::: Data for this task :::
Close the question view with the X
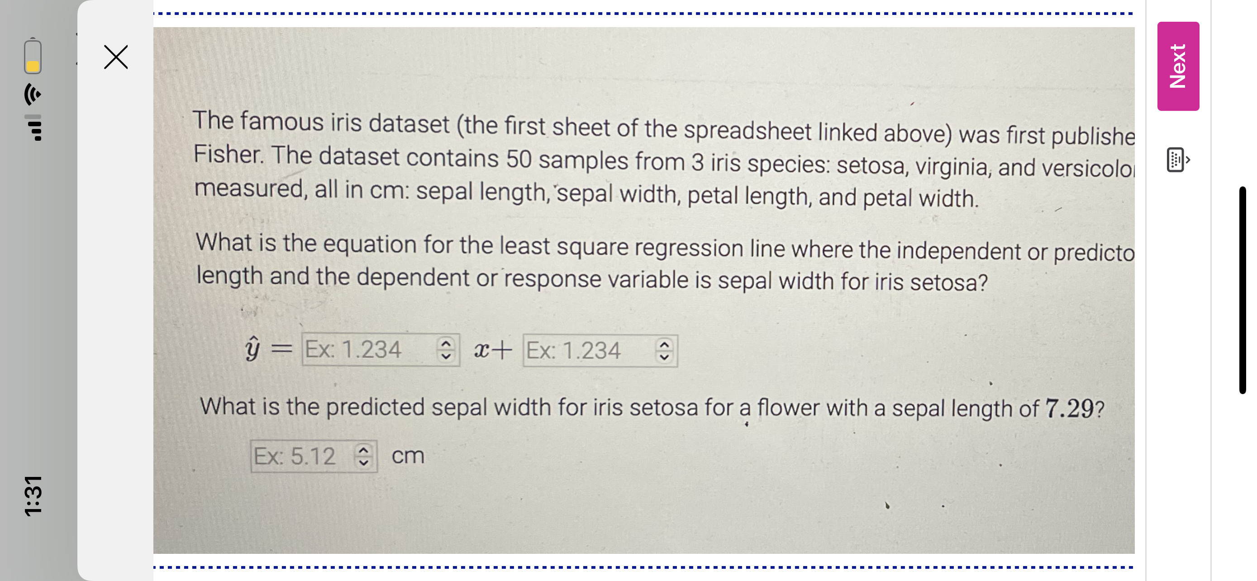[x=115, y=56]
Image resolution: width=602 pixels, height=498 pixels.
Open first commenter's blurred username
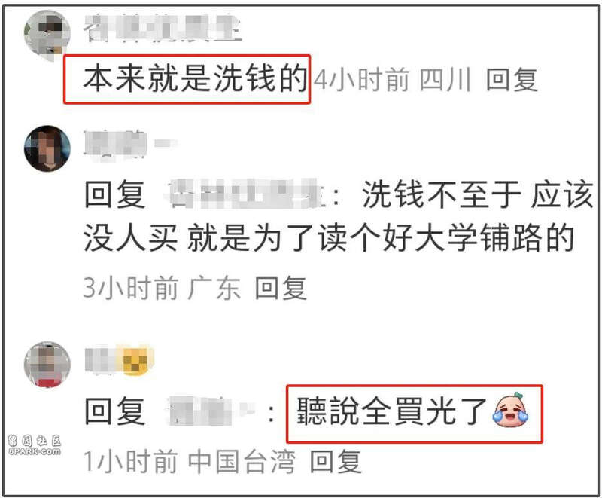point(162,28)
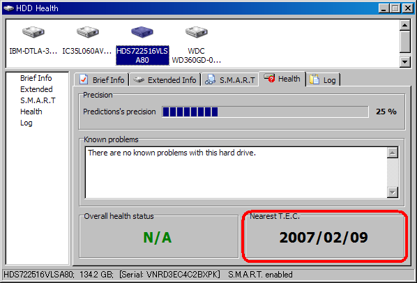The height and width of the screenshot is (283, 417).
Task: Select the IBM-DTLA drive icon
Action: click(x=33, y=32)
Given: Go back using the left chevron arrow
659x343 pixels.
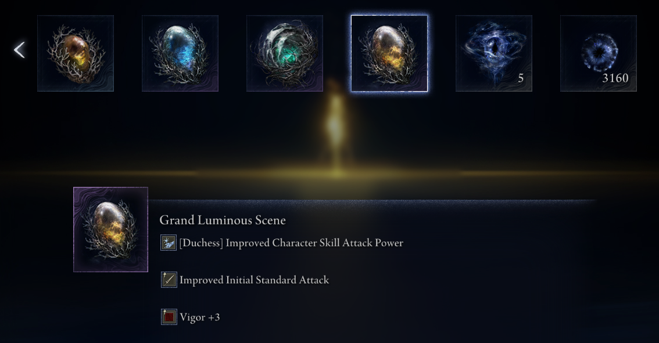Looking at the screenshot, I should coord(19,50).
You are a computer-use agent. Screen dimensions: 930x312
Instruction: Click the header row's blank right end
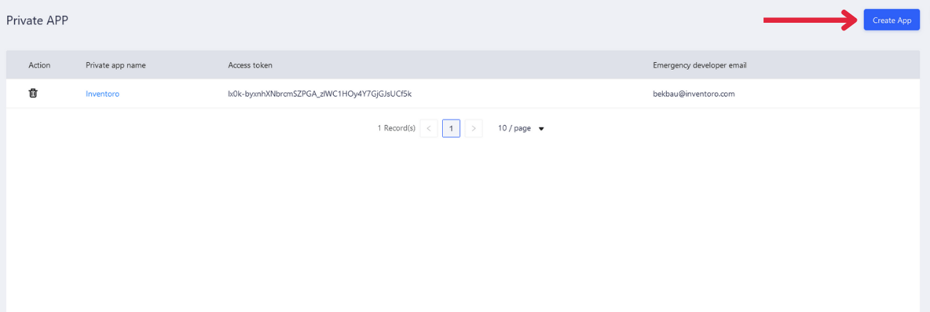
:::
Your answer should hold only the lines from the line with "You are a computer-use" through the closing line of the records, restated exactly and free of pictures.

You are a computer-use agent. Screen dimensions: 930x312
Instruction: Click the header row's blank right end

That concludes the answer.